Nixtla / neuralforecast

Scalable and user friendly neural :brain: forecasting algorithms.
https://nixtlaverse.nixtla.io/neuralforecast
Apache License 2.0
2.69k stars 312 forks source link

[common] Issue with multi-gpu and `ddp_spawn` strategy when running predict #1037

Open matthieuhumeau opened 3 weeks ago

matthieuhumeau commented 3 weeks ago

What happened + What you expected to happen

The predict method fails with the following error when the model has been trained on multi-gpu with ddp_spawn strategy: TypeError: vstack(): argument 'tensors' (position 1) must be tuple of Tensors, not NoneType

This seems to be an issue with the PyTorch Lightning Trainer returning None when calling predict with multi-gpu.

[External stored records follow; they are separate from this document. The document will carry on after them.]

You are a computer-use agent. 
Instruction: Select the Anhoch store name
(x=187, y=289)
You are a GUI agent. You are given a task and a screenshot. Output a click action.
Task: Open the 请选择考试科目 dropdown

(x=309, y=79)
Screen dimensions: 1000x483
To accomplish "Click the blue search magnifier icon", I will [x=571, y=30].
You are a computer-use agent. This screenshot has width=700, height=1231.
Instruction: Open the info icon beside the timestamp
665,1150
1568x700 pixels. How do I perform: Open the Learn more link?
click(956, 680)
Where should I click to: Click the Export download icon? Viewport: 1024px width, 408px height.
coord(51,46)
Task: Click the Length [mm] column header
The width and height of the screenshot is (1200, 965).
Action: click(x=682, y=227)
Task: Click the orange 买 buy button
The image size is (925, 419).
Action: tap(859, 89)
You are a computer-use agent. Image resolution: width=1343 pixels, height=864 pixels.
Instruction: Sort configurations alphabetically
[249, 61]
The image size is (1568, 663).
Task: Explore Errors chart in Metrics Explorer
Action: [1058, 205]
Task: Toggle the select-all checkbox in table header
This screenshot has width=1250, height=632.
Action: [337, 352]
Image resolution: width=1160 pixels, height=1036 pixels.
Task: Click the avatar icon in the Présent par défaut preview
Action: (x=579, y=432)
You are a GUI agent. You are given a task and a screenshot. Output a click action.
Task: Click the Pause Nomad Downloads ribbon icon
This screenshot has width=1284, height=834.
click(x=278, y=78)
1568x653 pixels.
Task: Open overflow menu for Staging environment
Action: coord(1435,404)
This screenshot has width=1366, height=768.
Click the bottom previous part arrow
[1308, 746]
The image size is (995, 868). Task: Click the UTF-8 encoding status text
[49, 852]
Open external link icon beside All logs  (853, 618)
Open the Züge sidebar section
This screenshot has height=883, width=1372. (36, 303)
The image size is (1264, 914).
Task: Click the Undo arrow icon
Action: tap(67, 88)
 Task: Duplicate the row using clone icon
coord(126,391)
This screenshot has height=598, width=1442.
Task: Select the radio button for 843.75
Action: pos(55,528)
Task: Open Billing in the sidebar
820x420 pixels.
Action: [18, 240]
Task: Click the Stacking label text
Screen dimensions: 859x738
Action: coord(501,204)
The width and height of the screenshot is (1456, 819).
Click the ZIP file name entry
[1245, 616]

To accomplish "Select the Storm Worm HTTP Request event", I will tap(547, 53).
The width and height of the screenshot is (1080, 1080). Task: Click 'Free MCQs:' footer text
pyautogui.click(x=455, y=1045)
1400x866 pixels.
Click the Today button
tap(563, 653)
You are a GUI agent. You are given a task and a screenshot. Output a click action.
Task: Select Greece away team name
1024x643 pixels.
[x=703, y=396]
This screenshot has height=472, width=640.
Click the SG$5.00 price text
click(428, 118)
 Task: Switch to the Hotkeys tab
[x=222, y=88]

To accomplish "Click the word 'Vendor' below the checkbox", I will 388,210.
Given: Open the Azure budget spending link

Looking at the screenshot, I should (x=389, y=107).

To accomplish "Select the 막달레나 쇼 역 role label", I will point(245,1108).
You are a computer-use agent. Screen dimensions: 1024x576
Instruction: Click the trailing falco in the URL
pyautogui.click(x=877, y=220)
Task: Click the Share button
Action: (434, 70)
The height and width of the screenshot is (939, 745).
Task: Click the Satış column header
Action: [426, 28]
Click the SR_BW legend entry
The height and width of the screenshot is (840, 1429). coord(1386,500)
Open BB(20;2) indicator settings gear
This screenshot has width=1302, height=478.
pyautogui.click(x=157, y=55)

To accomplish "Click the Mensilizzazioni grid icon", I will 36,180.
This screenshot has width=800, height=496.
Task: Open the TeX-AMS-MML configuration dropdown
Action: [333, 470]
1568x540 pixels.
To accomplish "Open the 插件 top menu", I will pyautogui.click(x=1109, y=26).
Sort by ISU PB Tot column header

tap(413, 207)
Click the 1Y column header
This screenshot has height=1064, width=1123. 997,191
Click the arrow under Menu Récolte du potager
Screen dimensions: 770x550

Looks like there is already an existing fix for this: https://github.com/Nixtla/neuralforecast/pull/391/files But the issue persists on my side. I was able to resolve it by modifying common/_base_windows.py to drop the strategy argument from my trainer_kwargs.

I'm using:

trainer_kwargs = {
        'accelerator': 'gpu',
        'devices': 8, 
        'strategy': 'ddp_spawn'  # Distributed Data Parallel strategy
    }

Versions / Dependencies

Running this on Sagemaker (AL2, 5.10.215-203.850.amzn2.x86_64) Python 3.10 torch==2.1.0 pytorch-lightning==2.2.5 neuralforecast==1.7.2

Reproduction script

from utilsforecast.data import generate_series
from neuralforecast import NeuralForecast
from neuralforecast.models import NBEATS 
from neuralforecast.losses.pytorch import DistributionLoss
import torch
torch.set_float32_matmul_precision('high')

def main():
    series = generate_series(10, min_length=200, max_length=500)
    h = 7
    valid = series.groupby('unique_id', observed=True).tail(h)
    train = series.drop(valid.index)

    trainer_kwargs = {
            'accelerator': 'gpu',
            'devices': 8,
            'strategy': 'ddp_spawn'}

    models = NBEATS(h=h,
                    input_size=7,
                    loss=DistributionLoss(distribution='Poisson', level=[90]),
                    max_steps=100,
                    scaler_type='standard',
                    **trainer_kwargs)

    model = NeuralForecast(models=[models], freq='D', )
    model.fit(train)

    p = model.predict(train)

if __name__ == "__main__":
    main()

Issue Severity

Medium: It is a significant difficulty but I can work around it.

jmoralez commented 2 weeks ago

Hey @matthieuhumeau, thanks for the detailed report. I also believe we need to reset the strategy in the current check, since it's being kept as ddp_spawn.

In the meantime you can remove that manually after training, e.g.

model.fit(train)
del model.models[0].trainer_kwargs['strategy']
p = model.predict(trian)